§ **Goal of the exercise**: Word for word, the data below must be repeated in full; no picture is to be included.
******
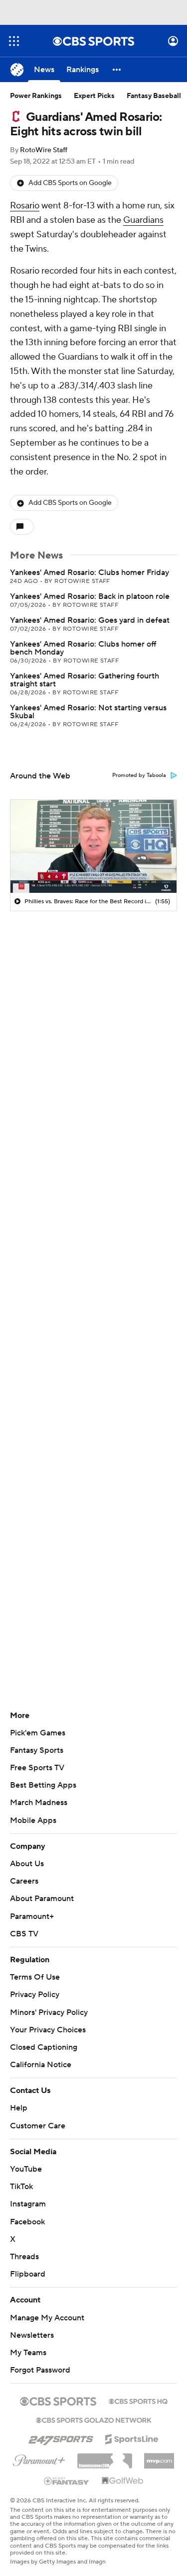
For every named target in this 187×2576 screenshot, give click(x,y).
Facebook (27, 2222)
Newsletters (32, 2335)
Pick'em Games (37, 1733)
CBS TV (24, 1934)
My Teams (28, 2353)
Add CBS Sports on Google (70, 183)
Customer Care (37, 2126)
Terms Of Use (35, 1977)
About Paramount (42, 1899)
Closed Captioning (43, 2047)
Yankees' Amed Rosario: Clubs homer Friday (89, 572)
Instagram (28, 2204)
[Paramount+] (39, 2459)
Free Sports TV (37, 1768)
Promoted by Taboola (139, 775)
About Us (27, 1864)
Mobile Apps (33, 1820)
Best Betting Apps (43, 1785)
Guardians (143, 220)
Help (18, 2108)
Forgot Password (40, 2370)
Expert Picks (94, 96)
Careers (24, 1881)
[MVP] (159, 2457)
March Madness (38, 1803)
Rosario (24, 205)
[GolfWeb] (123, 2481)
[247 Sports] (60, 2437)
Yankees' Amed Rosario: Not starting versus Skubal (88, 712)
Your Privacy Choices (48, 2030)
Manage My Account (47, 2318)
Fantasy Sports (36, 1750)
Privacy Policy (34, 1995)
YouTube (26, 2169)
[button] (14, 41)
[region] (93, 846)
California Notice (40, 2065)
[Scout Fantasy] (67, 2480)
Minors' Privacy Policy (49, 2012)
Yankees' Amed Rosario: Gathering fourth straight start (84, 680)
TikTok (21, 2187)
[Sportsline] (132, 2438)
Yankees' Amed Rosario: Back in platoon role (90, 596)
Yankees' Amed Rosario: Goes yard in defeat (90, 620)
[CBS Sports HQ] (138, 2400)
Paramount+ (32, 1916)
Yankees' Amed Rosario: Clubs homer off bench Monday (83, 648)
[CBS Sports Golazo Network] (94, 2419)
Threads (24, 2257)
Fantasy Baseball (154, 96)
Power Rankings (36, 96)
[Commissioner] (104, 2457)
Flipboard (27, 2274)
******
§ **Output of the exercise**:
For every named target in this 187×2576 screenshot, give click(x,y).
Facebook (27, 2222)
Newsletters (32, 2335)
Pick'em Games (37, 1733)
CBS TV (24, 1934)
My Teams (28, 2353)
Add CBS Sports on Google (70, 183)
Customer Care (37, 2126)
Terms Of Use (35, 1977)
About Paramount (42, 1899)
Closed Captioning (43, 2047)
Yankees' Amed Rosario: Clubs homer Friday (89, 572)
Instagram (28, 2204)
[Paramount+] (39, 2459)
Free Sports TV (37, 1768)
Promoted by Taboola (139, 775)
About Us (27, 1864)
Mobile Apps (33, 1820)
Best Betting Apps (43, 1785)
Guardians (143, 220)
Help (18, 2108)
Forgot Password (40, 2370)
Expert Picks (94, 96)
Careers (24, 1881)
[MVP] (159, 2457)
March Madness (38, 1803)
Rosario (24, 205)
[GolfWeb] (123, 2481)
[247 Sports] (60, 2437)
Yankees' Amed Rosario: Not starting versus Skubal (88, 712)
Your Privacy Choices (48, 2030)
Manage My Account (47, 2318)
Fantasy Sports (36, 1750)
Privacy Policy (34, 1995)
YouTube (26, 2169)
[button] (14, 41)
[region] (93, 846)
California Notice (40, 2065)
[Scout Fantasy] (67, 2480)
Minors' Privacy Policy (49, 2012)
Yankees' Amed Rosario: Gathering fourth straight start (84, 680)
TikTok (21, 2187)
[Sportsline] (132, 2438)
Yankees' Amed Rosario: Back in platoon role (90, 596)
Yankees' Amed Rosario: Goes yard in defeat (90, 620)
[CBS Sports HQ] (138, 2400)
Paramount+ (32, 1916)
Yankees' Amed Rosario: Clubs homer off bench Monday (83, 648)
[CBS Sports Golazo Network] (94, 2419)
Threads (24, 2257)
Fantasy Baseball (154, 96)
Power Rankings (36, 96)
[Commissioner] (104, 2457)
Flipboard (27, 2274)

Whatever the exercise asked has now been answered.